El desastre se completó con la agresión de nuestro boxeador Valentín Loren al árbitro. La víspera había perdido su primer combate por descalificación Agustín Senín por dar cabezazos. Valentín Loren perdió a los puntos también en su primer combate. Cuando volvía al rincón subió Vicente Gil, presidente de la Federación, le habló y su reacción fue ir hacia el árbitro y darle un puñetazo. Eso le costó la inhabilitación a perpetuidad para el boxeo amateur y la expulsión de la Villa Olímpica, junto a Palenque, el seleccionador, que no tuvo arte ni parte. En el siguiente combate, Miguel Velázquez (que también cayó a la primera, ante un japonés) ocupó el rincón del propio presidente de la Federación.
Vicente Gil, el presidente de la Federación, era médico personal de Franco, y los cuatro boxeadores habían pasado la concentración en El Pardo, en el pabellón que antes fuera ocupado por la Guardia Mora, disuelta entonces. Gil obtuvo ese favor de su paciente a fin de ahorrarle a la Federación el precio que le pedía un hostal de Colmenar Viejo, donde estaba prevista la concentración. Y hasta consiguió que Franco les diera un pequeño fervorín antes de la partida.
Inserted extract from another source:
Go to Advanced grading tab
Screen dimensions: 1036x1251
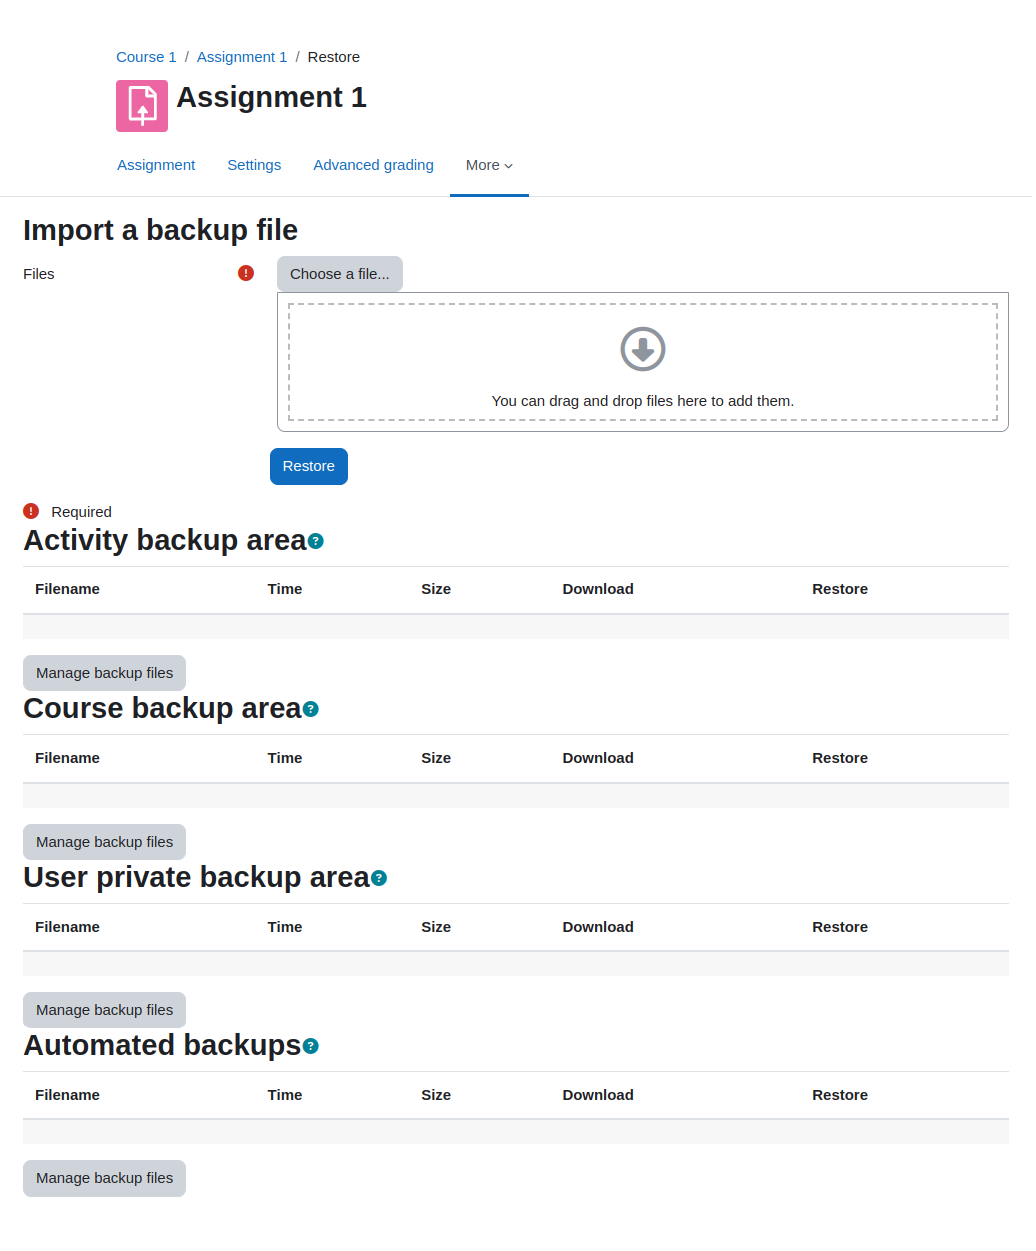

Miguel Velázquez (que haría una brillantísima carrera profesional) estaba en la pelea de Loren y no tiene duda de que Gil le calentó para provocar aquella reacción, que la prensa de la época no criticó, sino más bien amparó.
España aparte, los Juegos supusieron el reconocimiento de Japón como algo muy distinto a aquel país que contribuyó a desatar el peor desastre de la humanidad y simbolizaron la exaltación de la tecnología como una firme promesa de progreso.
Solo una sombra: al final de la primera semana, China, que no había participado por la presencia de Formosa (hoy Taiwán), reclamó la atención del mundo al detonar su primera bomba atómica en los primeros días de los Juegos. Fuera de la campana olímpica, el mundo retumbaba.